(Dataset records begins)
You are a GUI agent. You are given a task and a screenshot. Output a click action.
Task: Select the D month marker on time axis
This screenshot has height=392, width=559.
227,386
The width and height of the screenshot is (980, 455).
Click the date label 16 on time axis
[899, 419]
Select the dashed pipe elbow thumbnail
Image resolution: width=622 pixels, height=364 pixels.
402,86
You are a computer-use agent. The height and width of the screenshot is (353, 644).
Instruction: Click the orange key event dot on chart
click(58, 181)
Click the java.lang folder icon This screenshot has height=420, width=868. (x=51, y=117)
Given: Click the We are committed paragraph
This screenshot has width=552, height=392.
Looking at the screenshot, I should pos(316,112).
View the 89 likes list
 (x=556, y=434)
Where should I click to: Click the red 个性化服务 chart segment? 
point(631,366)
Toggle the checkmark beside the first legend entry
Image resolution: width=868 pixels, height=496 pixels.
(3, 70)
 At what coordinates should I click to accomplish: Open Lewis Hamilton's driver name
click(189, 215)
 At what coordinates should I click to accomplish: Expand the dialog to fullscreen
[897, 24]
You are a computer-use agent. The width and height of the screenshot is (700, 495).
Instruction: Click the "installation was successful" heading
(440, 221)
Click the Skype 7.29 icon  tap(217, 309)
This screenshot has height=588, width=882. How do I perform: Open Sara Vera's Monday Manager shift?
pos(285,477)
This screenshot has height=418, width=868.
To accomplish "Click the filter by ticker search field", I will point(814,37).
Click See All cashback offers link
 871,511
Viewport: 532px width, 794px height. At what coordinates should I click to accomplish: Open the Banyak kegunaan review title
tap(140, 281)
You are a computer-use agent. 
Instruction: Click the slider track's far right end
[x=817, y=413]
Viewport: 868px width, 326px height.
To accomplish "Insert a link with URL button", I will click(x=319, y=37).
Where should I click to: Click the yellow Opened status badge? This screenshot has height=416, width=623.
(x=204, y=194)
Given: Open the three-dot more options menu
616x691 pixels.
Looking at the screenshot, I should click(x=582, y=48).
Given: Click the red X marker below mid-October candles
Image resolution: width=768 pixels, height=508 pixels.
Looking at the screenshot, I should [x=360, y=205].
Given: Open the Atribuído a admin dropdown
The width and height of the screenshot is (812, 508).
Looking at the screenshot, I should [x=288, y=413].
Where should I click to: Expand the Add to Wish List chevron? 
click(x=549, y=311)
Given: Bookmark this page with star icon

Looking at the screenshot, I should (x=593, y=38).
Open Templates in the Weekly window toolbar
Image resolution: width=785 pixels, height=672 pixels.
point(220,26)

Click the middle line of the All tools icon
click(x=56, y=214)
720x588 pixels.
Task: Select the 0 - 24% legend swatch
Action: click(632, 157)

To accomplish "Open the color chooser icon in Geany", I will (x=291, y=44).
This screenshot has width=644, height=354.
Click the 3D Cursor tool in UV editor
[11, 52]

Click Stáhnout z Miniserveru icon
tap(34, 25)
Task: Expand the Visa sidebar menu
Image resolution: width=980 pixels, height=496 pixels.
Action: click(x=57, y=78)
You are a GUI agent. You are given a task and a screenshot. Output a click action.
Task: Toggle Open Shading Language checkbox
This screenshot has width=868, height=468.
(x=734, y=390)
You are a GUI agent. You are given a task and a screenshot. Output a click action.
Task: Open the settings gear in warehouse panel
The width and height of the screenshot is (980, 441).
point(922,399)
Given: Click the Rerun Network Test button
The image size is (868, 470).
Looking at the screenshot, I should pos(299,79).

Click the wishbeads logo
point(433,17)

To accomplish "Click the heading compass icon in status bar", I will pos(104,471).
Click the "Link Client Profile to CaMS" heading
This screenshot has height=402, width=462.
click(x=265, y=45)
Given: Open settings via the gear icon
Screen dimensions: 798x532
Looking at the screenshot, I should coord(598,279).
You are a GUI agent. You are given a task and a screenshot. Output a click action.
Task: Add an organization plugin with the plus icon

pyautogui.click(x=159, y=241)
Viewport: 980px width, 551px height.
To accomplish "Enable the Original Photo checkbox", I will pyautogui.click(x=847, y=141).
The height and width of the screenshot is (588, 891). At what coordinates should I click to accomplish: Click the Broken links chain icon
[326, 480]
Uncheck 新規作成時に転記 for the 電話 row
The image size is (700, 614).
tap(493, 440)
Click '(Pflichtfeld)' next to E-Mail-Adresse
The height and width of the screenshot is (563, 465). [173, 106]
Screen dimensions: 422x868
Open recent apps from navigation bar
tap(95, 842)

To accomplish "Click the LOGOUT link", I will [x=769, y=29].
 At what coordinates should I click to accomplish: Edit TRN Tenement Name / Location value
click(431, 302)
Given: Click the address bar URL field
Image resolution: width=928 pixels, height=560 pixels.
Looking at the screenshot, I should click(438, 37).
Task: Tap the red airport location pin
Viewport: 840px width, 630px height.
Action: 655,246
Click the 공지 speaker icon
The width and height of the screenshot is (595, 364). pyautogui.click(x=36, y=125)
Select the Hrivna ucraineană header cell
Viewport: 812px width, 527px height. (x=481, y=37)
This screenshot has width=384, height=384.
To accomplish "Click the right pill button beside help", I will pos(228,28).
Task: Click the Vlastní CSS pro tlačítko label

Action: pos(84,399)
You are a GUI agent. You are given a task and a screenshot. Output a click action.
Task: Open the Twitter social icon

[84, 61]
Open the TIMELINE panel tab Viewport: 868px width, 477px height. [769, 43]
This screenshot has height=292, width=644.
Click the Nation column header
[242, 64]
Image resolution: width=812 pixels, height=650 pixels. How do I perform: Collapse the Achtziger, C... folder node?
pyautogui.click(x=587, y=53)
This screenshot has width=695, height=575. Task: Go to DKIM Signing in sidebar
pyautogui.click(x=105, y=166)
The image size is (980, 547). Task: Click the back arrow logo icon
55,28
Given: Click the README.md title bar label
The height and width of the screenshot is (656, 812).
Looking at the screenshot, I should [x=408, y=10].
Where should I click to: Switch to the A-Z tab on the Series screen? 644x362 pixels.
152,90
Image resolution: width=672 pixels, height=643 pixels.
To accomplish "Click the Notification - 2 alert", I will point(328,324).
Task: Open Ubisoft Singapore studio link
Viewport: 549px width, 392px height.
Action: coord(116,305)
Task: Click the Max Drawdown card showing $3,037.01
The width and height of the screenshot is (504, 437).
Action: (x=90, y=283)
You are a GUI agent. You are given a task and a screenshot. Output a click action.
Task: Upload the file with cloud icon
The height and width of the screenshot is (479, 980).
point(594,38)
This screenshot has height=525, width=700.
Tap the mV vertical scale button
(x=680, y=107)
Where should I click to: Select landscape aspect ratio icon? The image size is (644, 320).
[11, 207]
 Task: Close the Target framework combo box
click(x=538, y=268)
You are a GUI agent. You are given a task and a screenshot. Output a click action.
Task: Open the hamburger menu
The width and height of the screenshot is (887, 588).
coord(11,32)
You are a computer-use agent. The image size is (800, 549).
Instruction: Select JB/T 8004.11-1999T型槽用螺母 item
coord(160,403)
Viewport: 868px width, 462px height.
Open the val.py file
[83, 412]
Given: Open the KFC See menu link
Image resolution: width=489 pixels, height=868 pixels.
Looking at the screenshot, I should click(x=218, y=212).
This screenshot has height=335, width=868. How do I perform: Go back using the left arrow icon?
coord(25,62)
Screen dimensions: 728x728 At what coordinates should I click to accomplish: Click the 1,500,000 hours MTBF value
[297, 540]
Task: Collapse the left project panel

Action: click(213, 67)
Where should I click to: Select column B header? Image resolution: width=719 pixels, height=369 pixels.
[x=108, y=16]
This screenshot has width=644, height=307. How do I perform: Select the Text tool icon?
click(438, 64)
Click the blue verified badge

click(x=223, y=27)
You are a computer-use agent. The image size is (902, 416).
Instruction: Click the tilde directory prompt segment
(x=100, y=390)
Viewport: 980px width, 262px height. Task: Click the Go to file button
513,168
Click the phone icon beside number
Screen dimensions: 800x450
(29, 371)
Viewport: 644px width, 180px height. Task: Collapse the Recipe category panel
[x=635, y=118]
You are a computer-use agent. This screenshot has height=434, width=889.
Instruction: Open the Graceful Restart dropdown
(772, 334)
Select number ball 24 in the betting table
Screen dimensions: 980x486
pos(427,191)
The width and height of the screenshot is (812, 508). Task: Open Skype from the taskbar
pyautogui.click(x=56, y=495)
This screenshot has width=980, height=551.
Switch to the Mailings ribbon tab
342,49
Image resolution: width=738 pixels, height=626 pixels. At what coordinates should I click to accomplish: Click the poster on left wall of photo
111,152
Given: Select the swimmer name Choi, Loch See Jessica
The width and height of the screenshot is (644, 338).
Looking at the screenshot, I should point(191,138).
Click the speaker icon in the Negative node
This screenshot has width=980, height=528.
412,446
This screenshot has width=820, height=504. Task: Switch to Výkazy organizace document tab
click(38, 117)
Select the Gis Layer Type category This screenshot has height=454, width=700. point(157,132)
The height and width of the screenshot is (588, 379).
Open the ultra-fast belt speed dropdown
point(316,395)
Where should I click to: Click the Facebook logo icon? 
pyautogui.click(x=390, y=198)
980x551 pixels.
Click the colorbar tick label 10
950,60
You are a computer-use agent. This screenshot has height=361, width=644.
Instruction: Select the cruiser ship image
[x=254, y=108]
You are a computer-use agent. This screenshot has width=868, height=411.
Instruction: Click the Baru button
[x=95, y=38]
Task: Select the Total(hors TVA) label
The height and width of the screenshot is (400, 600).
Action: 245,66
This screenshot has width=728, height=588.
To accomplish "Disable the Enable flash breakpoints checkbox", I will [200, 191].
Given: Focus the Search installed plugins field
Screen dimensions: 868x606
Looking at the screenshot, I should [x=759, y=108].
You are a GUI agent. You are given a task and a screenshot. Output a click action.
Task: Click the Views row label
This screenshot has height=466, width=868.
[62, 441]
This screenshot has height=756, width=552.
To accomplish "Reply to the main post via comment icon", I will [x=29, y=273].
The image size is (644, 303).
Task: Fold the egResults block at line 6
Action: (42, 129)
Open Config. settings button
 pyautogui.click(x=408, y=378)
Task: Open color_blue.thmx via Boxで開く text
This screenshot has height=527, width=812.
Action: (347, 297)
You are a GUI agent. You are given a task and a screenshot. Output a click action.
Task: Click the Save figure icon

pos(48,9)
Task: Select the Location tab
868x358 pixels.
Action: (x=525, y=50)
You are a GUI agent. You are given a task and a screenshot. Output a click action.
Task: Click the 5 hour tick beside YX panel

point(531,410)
(Dataset records ends)
> Task statement: Using the entries above, return each line in which the word "gear" occurs.

> Exercise response:
Task: Open the settings gear in warehouse panel
Given: Open settings via the gear icon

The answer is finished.